▼▼▼

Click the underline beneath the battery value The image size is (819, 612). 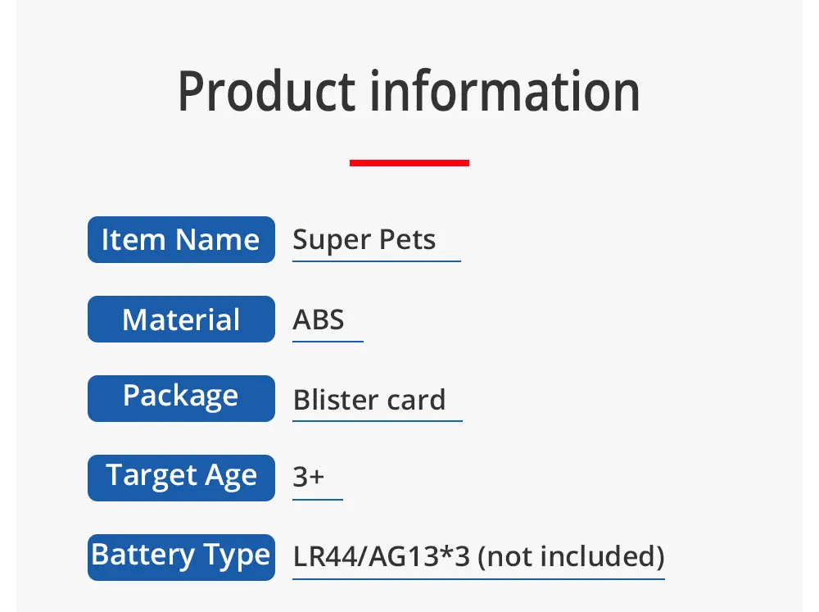(x=478, y=579)
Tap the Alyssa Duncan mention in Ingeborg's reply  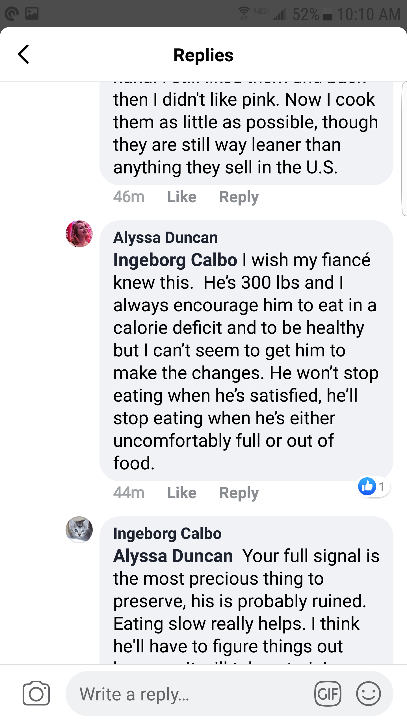[173, 556]
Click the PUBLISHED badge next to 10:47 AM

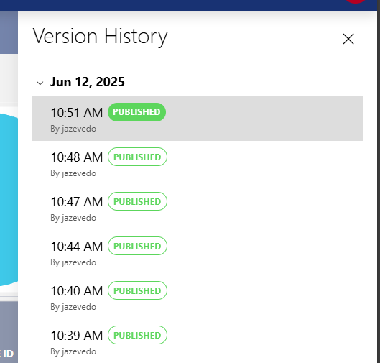pos(137,201)
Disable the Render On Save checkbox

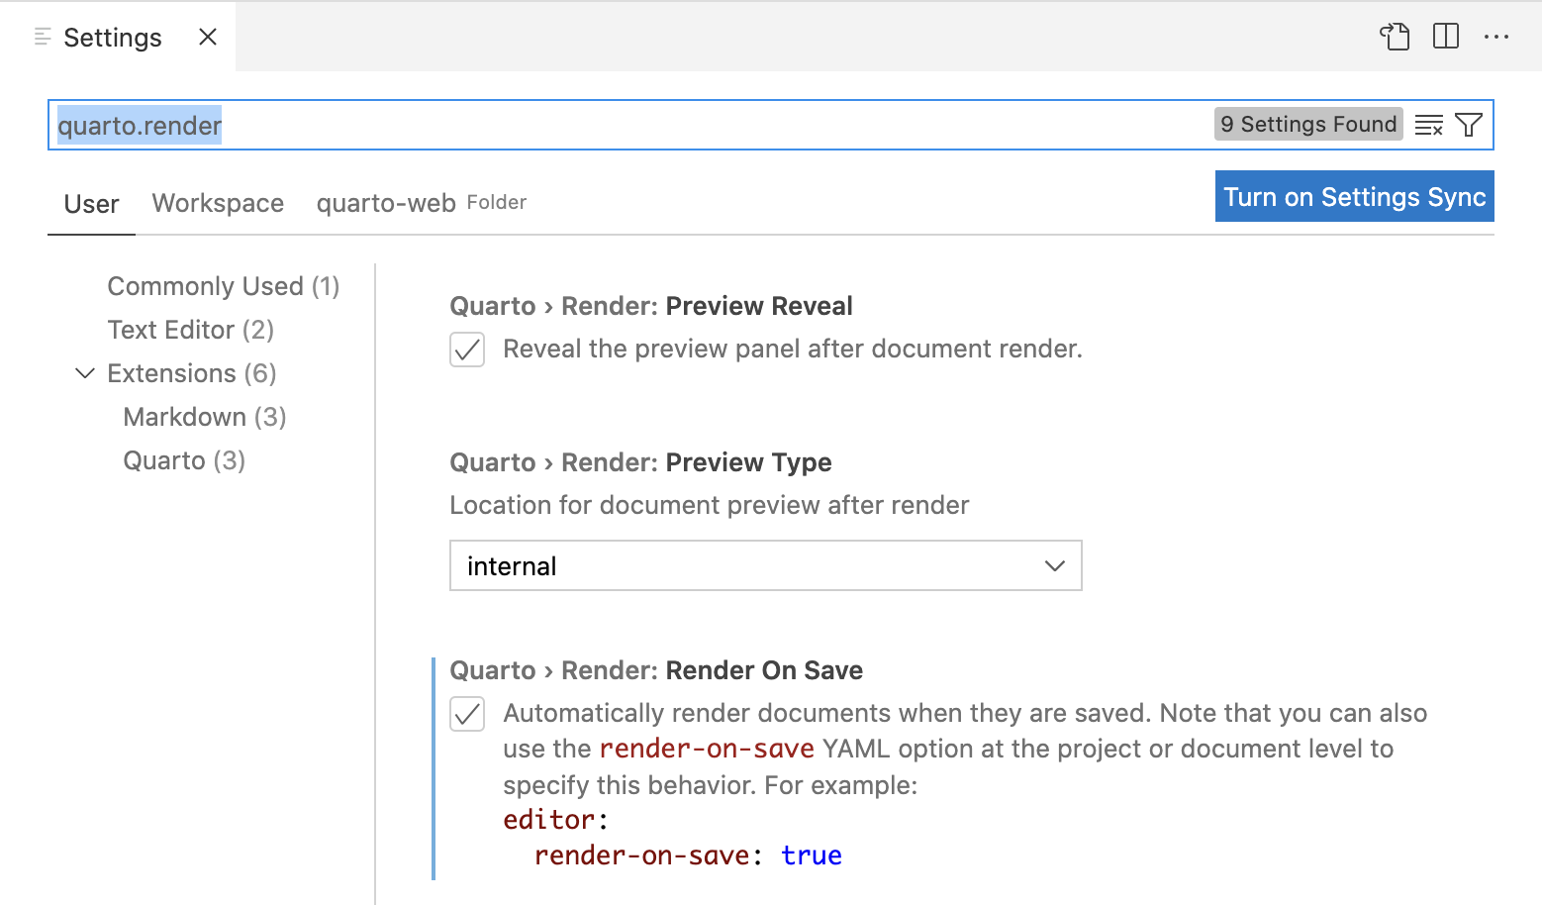[x=467, y=714]
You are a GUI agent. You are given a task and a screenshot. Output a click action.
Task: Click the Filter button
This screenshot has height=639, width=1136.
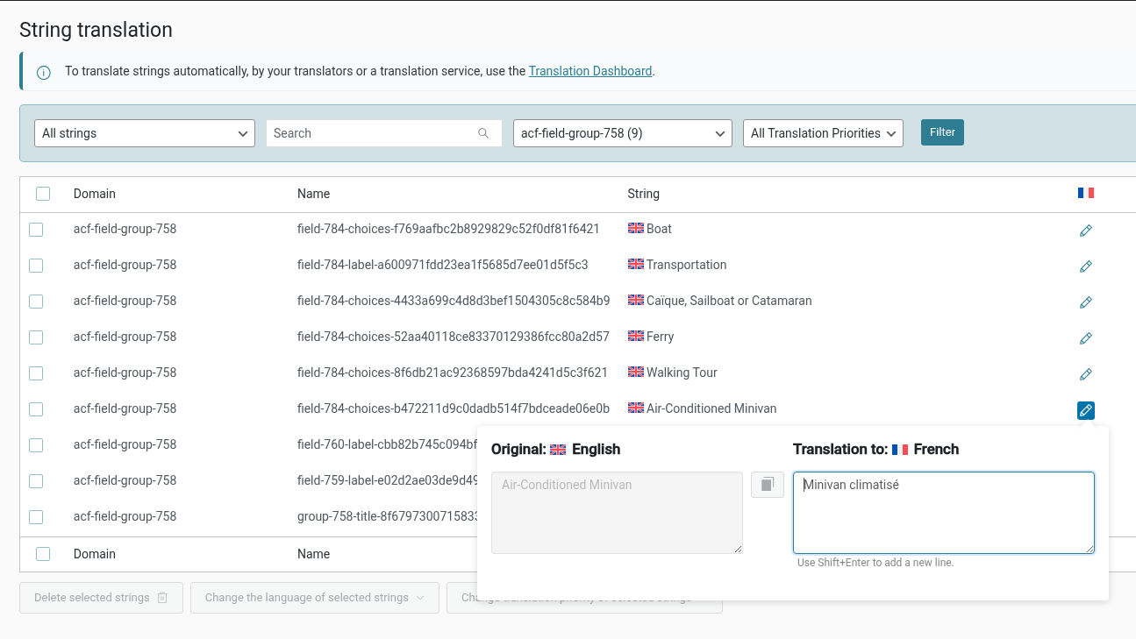(942, 132)
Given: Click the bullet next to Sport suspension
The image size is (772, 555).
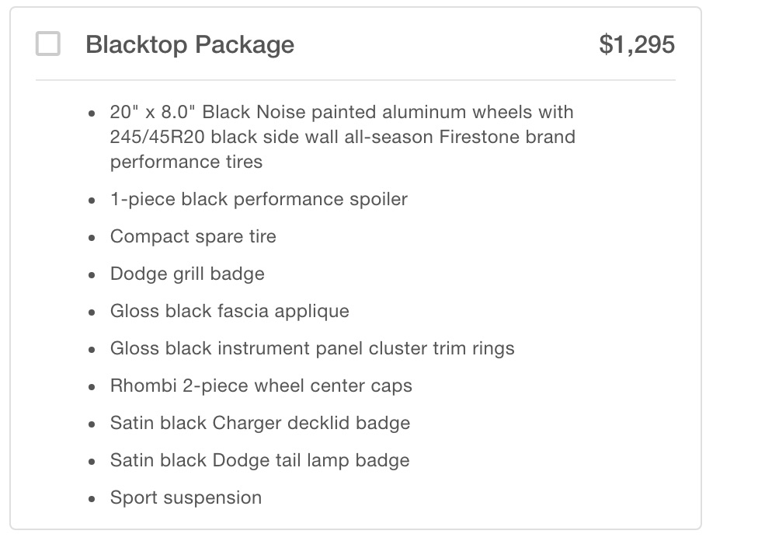Looking at the screenshot, I should click(x=92, y=498).
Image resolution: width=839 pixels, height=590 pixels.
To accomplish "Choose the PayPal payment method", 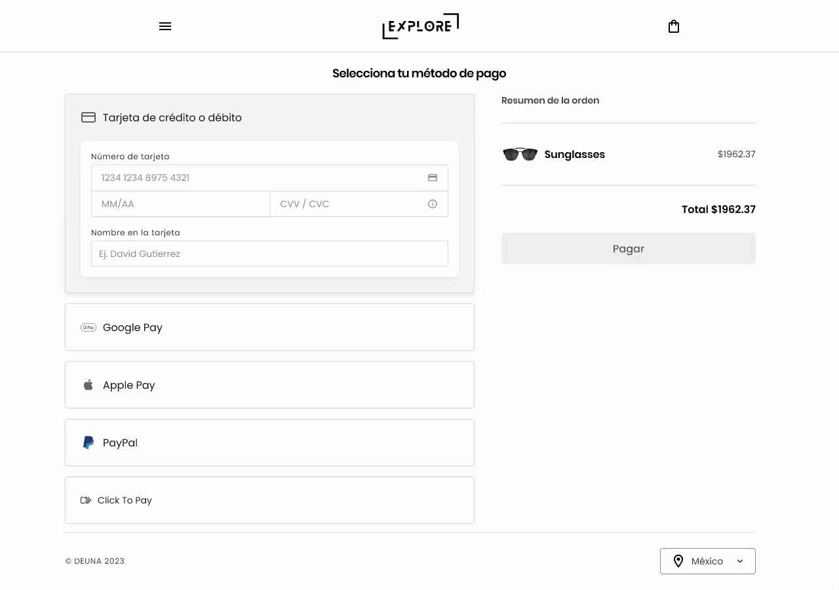I will tap(269, 443).
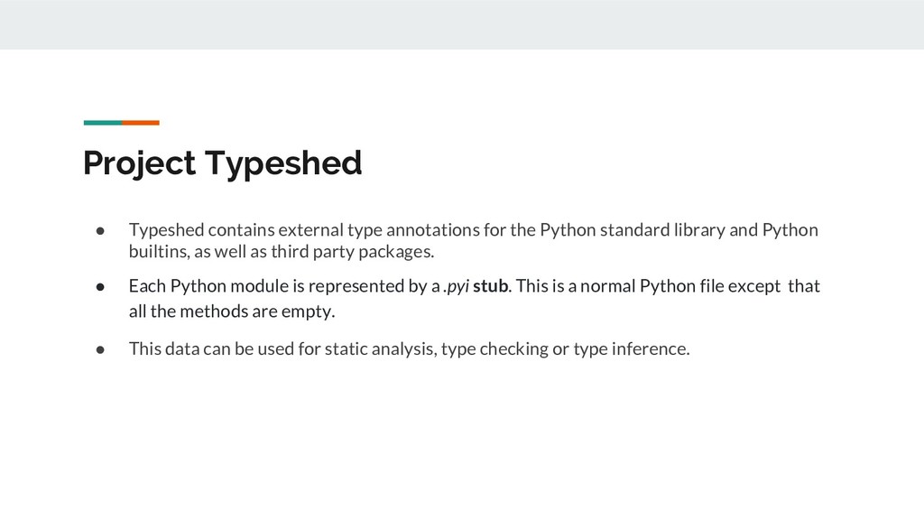The height and width of the screenshot is (520, 924).
Task: Click the italic '.pyi' text
Action: click(456, 286)
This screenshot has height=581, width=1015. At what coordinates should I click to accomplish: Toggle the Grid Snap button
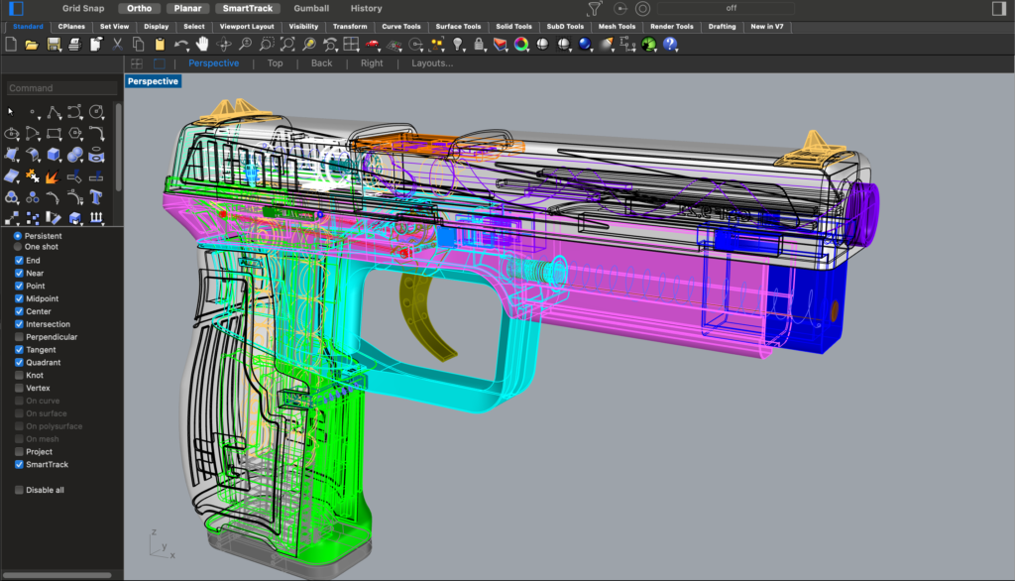click(84, 8)
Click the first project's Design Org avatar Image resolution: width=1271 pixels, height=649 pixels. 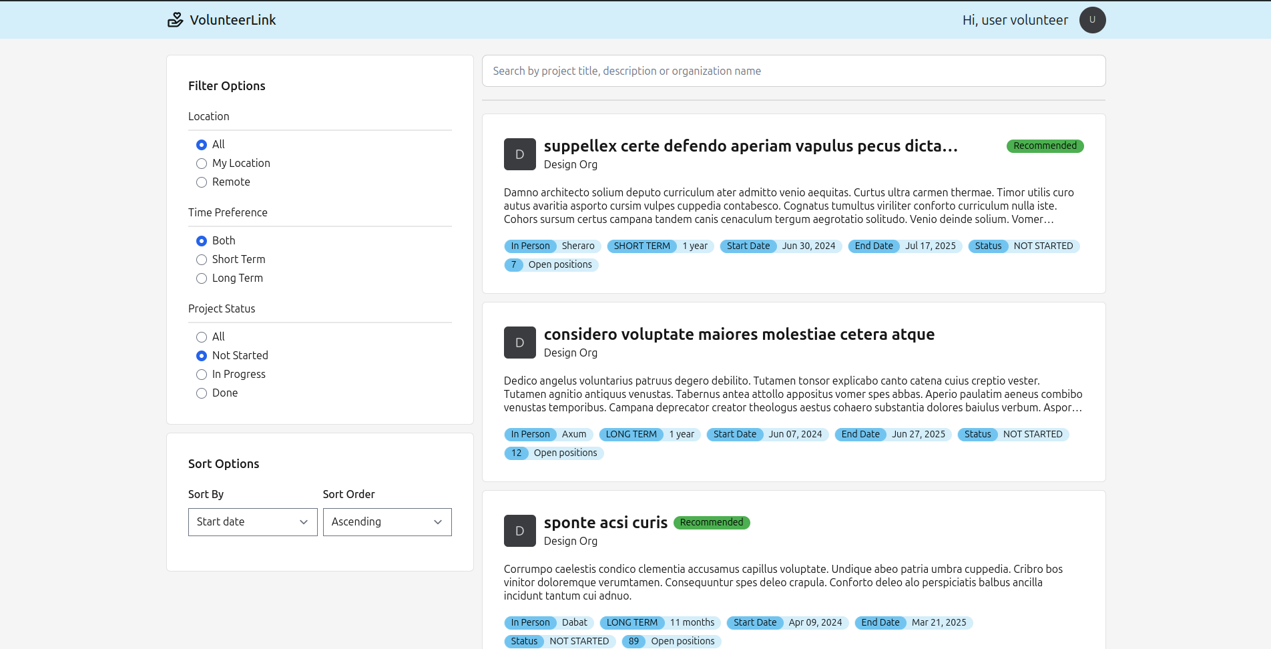pos(519,154)
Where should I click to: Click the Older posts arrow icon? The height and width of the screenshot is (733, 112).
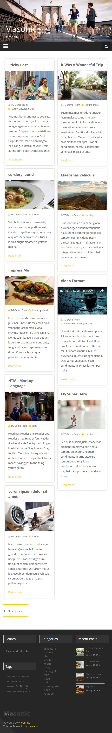(x=5, y=611)
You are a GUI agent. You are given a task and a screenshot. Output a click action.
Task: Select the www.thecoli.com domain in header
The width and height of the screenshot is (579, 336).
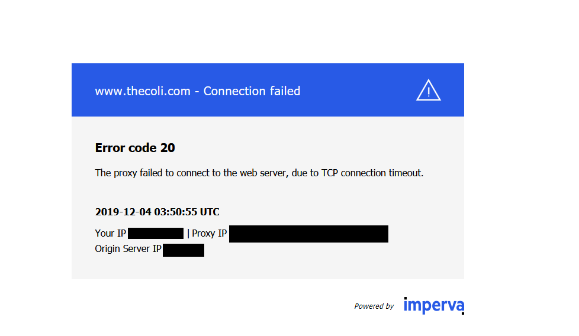(x=143, y=91)
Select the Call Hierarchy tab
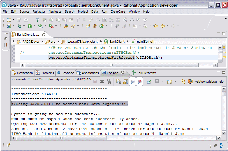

▲▲▲

### Exercise instructions
Your reply should hold nothing but the lines above, from the one containing "Disable the Render On Save checkbox" to the one containing "Given: Click the", reproduced exactly minus the pictures.

### Solution
Disable the Render On Save checkbox

[x=467, y=714]
You are a GUI agent. You are given a task and a screenshot. Output a click action.
Task: Click the Filter button
This screenshot has height=639, width=1136.
(942, 132)
Given: Click the bullet next to Sport suspension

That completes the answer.